A expressão "mentes armadas" parece-me excelente. E, a esse propósito, recordei-me de uma outra expressão que ele usou no decorrer de uma série de discussões em que participámos juntos a propósito das manifestações de 5 de Fevereiro. Na altura, Sengulane fez uso de mais uma excelente expressão, a expressão visão bifocal, no sentido de sabermos como proceder em relação à violência violenta.
Sem dúvida: numa visão bifocal (e agora no que se segue as ideias são minhas), ver ao perto significa desencadear todo um conjunto conjuntural de acções profilácticas, sensibilizadoras, destinadas a lidar preventivamente com as mentes armadas; ver ao longe significa saber que acções a médio prazo (se não mesmo a curto prazo) são necessárias para inverter as condições sociais geradoras de violência e de armamento das mentes.
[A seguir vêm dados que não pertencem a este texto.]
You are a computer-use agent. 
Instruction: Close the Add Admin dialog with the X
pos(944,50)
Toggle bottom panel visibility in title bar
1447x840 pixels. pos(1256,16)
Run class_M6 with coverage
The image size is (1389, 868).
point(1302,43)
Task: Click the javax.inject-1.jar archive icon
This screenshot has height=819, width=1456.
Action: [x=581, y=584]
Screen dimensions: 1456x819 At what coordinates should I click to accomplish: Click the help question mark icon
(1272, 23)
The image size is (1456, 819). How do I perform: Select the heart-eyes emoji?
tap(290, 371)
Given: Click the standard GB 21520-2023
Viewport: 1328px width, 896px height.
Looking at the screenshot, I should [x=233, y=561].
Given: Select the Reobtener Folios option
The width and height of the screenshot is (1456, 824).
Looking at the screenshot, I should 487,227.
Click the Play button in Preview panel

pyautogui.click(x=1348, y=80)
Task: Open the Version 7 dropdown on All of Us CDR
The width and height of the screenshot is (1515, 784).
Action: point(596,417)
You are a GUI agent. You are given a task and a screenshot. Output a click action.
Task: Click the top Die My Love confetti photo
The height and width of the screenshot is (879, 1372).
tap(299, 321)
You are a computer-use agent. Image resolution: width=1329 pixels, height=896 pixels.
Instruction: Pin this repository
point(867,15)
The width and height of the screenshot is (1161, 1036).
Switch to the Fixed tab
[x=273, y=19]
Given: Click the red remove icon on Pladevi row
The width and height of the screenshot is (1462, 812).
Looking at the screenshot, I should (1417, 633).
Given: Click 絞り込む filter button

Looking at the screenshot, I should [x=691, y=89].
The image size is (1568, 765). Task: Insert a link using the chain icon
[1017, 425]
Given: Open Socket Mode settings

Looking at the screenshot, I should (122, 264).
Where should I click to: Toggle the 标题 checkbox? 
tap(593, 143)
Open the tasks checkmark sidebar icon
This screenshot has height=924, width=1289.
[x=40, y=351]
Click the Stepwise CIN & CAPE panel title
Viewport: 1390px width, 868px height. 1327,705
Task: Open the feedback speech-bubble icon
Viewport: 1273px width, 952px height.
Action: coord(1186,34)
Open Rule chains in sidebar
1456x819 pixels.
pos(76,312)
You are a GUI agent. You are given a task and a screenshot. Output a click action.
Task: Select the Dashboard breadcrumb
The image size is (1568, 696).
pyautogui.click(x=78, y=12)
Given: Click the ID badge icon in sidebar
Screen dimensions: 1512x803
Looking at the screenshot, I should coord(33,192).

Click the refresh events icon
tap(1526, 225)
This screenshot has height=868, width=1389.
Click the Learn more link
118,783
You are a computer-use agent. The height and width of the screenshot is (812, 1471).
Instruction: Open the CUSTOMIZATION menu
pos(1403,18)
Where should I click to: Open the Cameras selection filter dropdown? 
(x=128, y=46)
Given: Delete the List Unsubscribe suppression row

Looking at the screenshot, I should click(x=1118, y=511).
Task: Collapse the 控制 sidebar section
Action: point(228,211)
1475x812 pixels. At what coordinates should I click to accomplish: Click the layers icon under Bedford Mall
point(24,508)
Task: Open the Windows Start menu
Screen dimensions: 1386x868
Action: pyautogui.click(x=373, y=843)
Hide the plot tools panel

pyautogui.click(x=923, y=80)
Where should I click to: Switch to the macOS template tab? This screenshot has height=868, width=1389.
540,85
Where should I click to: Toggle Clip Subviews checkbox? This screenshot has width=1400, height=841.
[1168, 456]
De nada servirá mostrar continuadamente em inúmeras instâncias de debate e persuasão que a violência é desnecessária e nociva, se não forem desarmadas as condições sociais que armam as mentes (as margens que comprimem o rio) e que contêm, ainda, o aguilhão de épocas cuja memória permanece, seja porque ainda estão vivos os actores da violência, seja porque a memória passa como passam as tradições orais: de geração em geração, persistentemente.
Finalmente, creio ser necessária uma extrema re-atenção aos reflexos no país do aumento dos preços do combustível e dos alimentos a nível mundial.